We found a large proportion of data is for age 20 to 75.

The model may perform better for ages age 20 to 75 as that data is more abundant.

On running the model on the test data we found the that in one cases the BodyPartExamined is not chest. Our model should not be used in that case.

Co-morbid distribution of intensities

We conducted statistical tests for the difference in intensity distributions of of comorbid diseases with intensity distribution of Pneumonia. The t-test revealed a statistically significant difference between intensities of all dieases with Pneumonia. However, the t-test statistic was the smallest (-6.6) for Fibrosis and the distribution of intensities was also very indistinguishable.

Based on this we can use Pneumonia positive and non-Penumonia together in the dataset. However, we may find a slightly high error in distinguishing between Pneumonia and Fibrosis.

Test data performance:

Running the model on test data the following figure shows how the pre-processed image looks for the valid data.

Ground Truth Acquisition Methodology: We can collect more ground truth by collaborating with hospitals and getting final diagnosed datasets e.g. biopsy, which have the true labels as identified by a doctor.
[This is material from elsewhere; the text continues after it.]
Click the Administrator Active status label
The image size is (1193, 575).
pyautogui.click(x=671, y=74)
This will be the best ground truth which we can get but slightly expensive to acquire. Hence, we can limit the ground truth collection to 100 x-rays per disease. Further, we can also collect silver standard dataset by using a majority vote of radiologist observations as true labels. This can be a robust approach for testing the model while being cheaper to acquire data.
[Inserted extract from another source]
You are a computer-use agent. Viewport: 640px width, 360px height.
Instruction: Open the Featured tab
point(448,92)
The ideal data should have the following attributes:

  • BodyPartExamined ==’CHEST’
  • Modality ==’DX’
  • PatientPosition ==’AP’ or PatientPosition ==’PA’

Our data has slight skew towards certain age range and gender, and if the real data matches that our model’s performance is going to be similar.

Also, the data should have the prevalance of Pneumonia matching the validation set, this will ensure a correct comparison of results of the model.

Algorithm Performance Standard: Since the scope of the algorithm is to aid radiologists, we need to have high recall while having lower precision. We consider a precision of 40% for a recall around 90% to be our basis. Based on our current threshold we achieve a F1-score of 0.40 or 40%. This F1 score is already higher than the F1 scores by using the labels by averaging four Radiologist labels (see paper Table 1 as reference). Furthermore, F1 score is withing the confidence interval of 0.330, 0.442 of the mean radiologist labels as reported in the same paper.